Alternatively, one can define $r_n$ as the function which takes the values $+1,-1$ alternatively on the dyadic intervals $\displaystyle \bigg[\frac{j}{2^{n+1}},\frac{j+1}{2^{n+1}}\bigg)$.

To define the $n$th Walsh function $W_n$, express the index $n$ as the sum of powers of 2, i.e., $n=2^{p_1}+2^{p_2}+\dots$ and let $W_n=r_{p_1}r_{p_2}\dots$. For example, $W_{13}=r_3r_2r_0$ because $13=2^3+2^2+2^0$. Since the binary representation is unique, the definition makes sense. We also have $W_0=1$ because the product of an empty set of numbers is 1.

In class I checked that the set $\lbrace W_n\colon n=0,1,2,\dots\rbrace$ is orthonormal. Also, for any integer $k\ge 0$ the linear span of $\lbrace W_n\colon 0\le n< 2^k \rbrace$ is the space $V_k$ of all functions that are constant on the dyadic intervals of length $2^{-k}$. This follows by observing that $\lbrace W_n\colon 0\le n< 2^k \rbrace\subset V_k$ and that the dimension of $V_k$ is $2^k$.

To prove that the Walsh basis is indeed a basis, suppose that $h\in L^2[0,1]$ is orthogonal to all $W_n$. Since $h\perp V_k$ for all $k$, the integral of $h$ over any dyadic interval is zero (note that the characteristic function of any dyadic interval belongs to some $V_k$). But any subinterval $I\subset [0,1]$ can be written as a disjoint countable union of dyadic intervals: just take all dyadic intervals that are contained in $I$. (You don't necessarily get the right type of endpoints, but as long as we work with integrals, the difference between open and closed intervals is immaterial.) Thus, the integral of $h$ over any subinterval of $[0,1]$ is zero. By the Lebesgue differentiation theorem, for a.e. $t$ we have $\displaystyle h(t)=\lim_{\delta\to 0}\frac{1}{2\delta}\int_{t-\delta}^{t+\delta} h =0$. Thus $h=0$ as required.
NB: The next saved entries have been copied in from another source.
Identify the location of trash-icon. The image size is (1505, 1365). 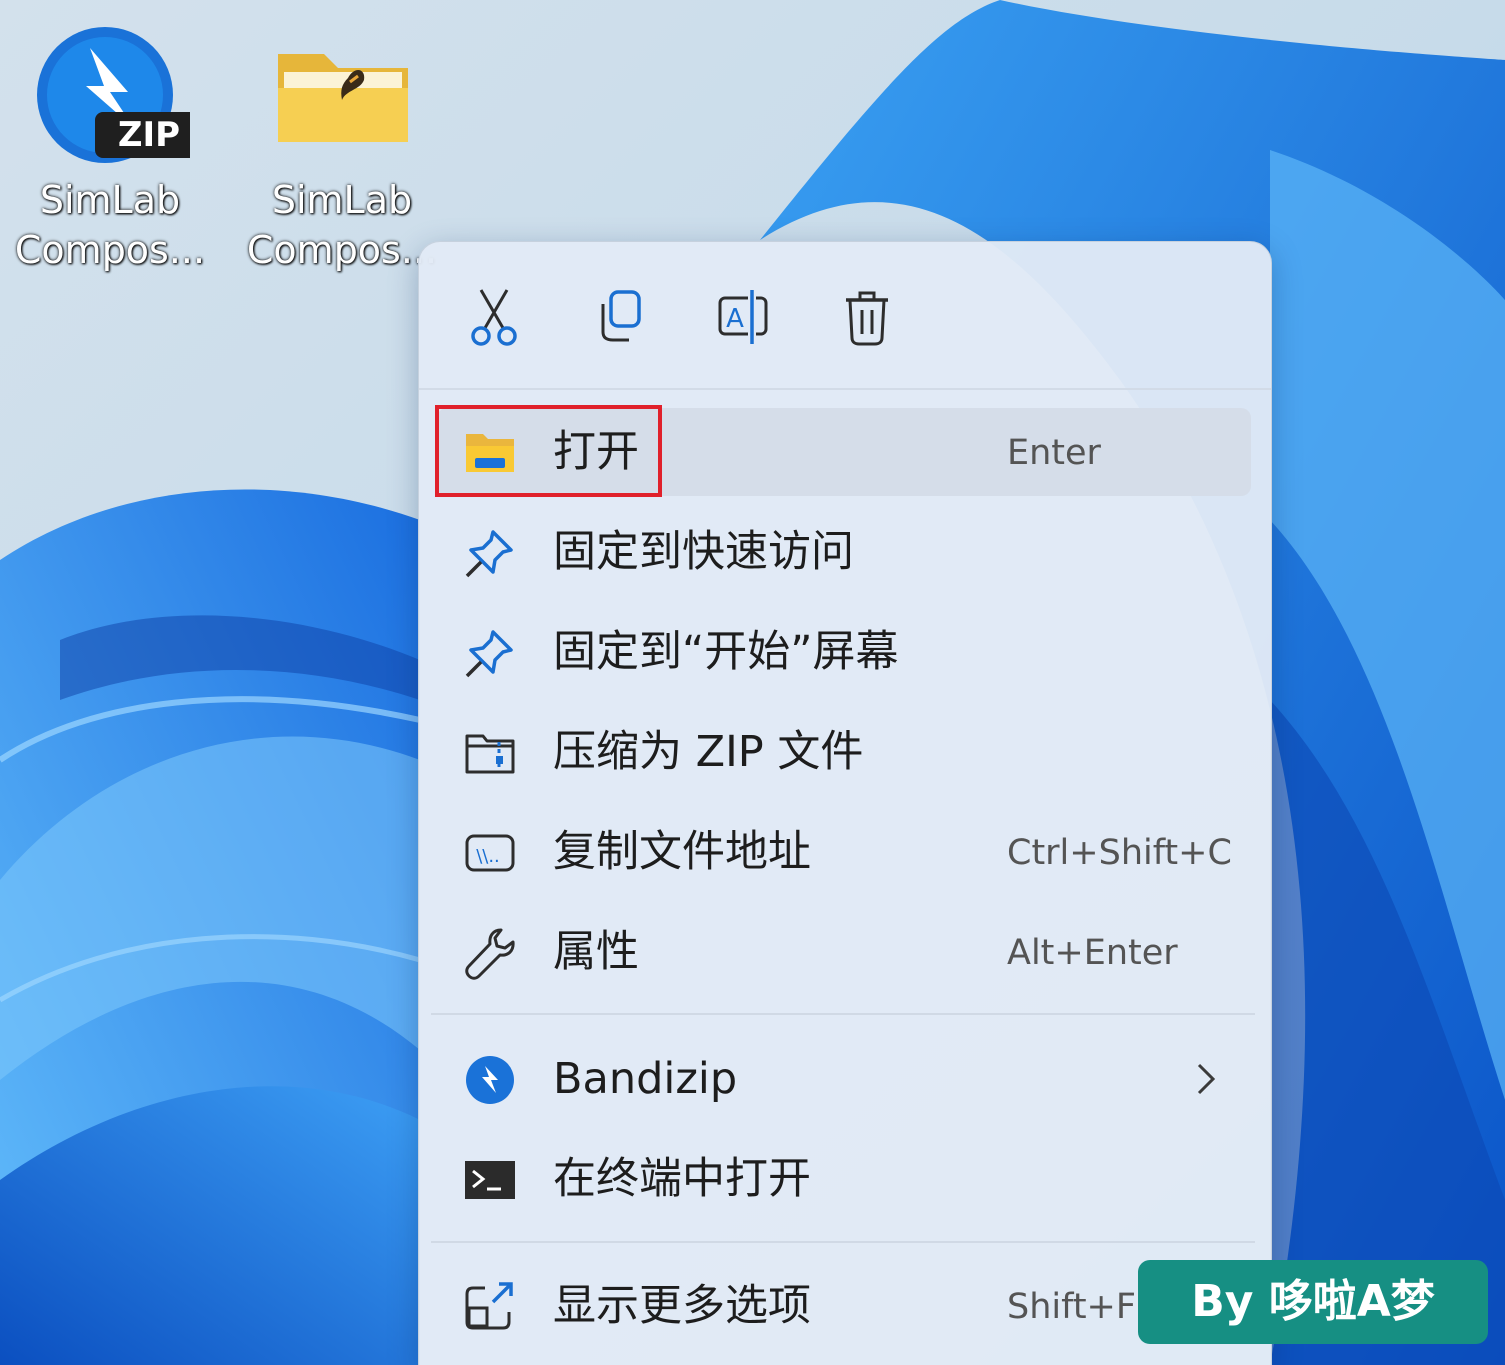
(867, 318).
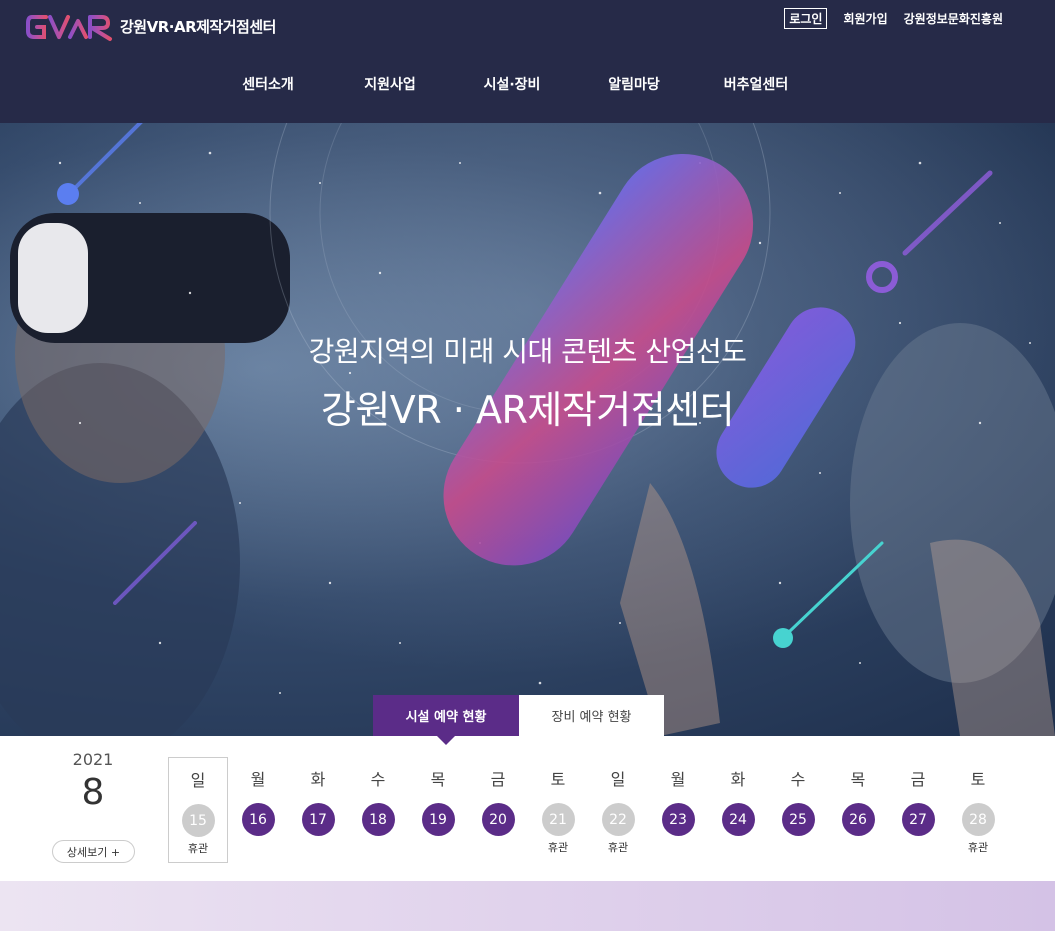 Image resolution: width=1055 pixels, height=931 pixels. What do you see at coordinates (378, 820) in the screenshot?
I see `day-date: 18` at bounding box center [378, 820].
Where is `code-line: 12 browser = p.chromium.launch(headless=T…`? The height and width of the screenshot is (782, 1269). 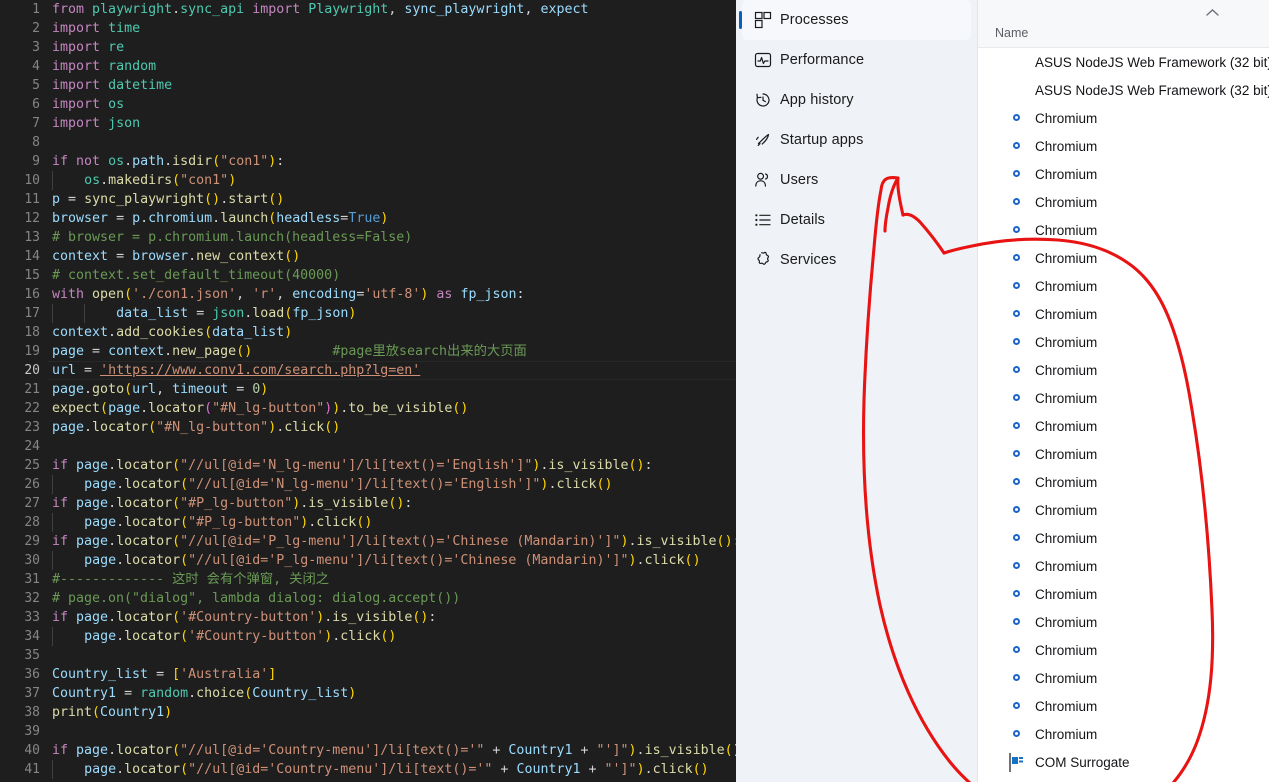
code-line: 12 browser = p.chromium.launch(headless=T… is located at coordinates (368, 218).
The proof is even simpler if we use the non-centered form of the Lebesgue differentiation theorem: for a.e. $t$ the average $\frac{1}{b-a}\int_a^b h$ approaches $h(t)$ as $a,b\to t$ in such a way that $a\le t\le b$. Armed with this theorem, we can consider the sequence of dyadic intervals containing $t$, and immediately obtain $h(t)=0$ a.e.

Having proved that $\lbrace W_n\rbrace$ is a basis, let’s expand something in it. For example, this moderately ugly function $f$:

I used Maple to compute the coefficients $c_n=\langle f, W_n\rangle$ and plotted the partial sums $\sum_{n=0}^N c_n W_n$ for $N=1,3,7,15$:

Such partials sums (those that use $2^k$ basis functions) are particularly nice: they are obtained simply by averaging $f$ over each dyadic interval of length $2^{-k}$. In probability theory this is known as conditional expectation. The conditional expectation is a contraction in any $L^p$ space, including $L^1$ which gives so much trouble to the exponential basis. The highly oscillatory parts of $f$ are killed by the dyadic averaging; in contrast, when integrated against the exponentials, they may cleverly accumulate and destroy the convergence of partial sums.

## 1 thought on “The Walsh basis”

1. “If you ask a random passerby to give you an orthonormal basis for L^2…”

We might have different definitions of “random”!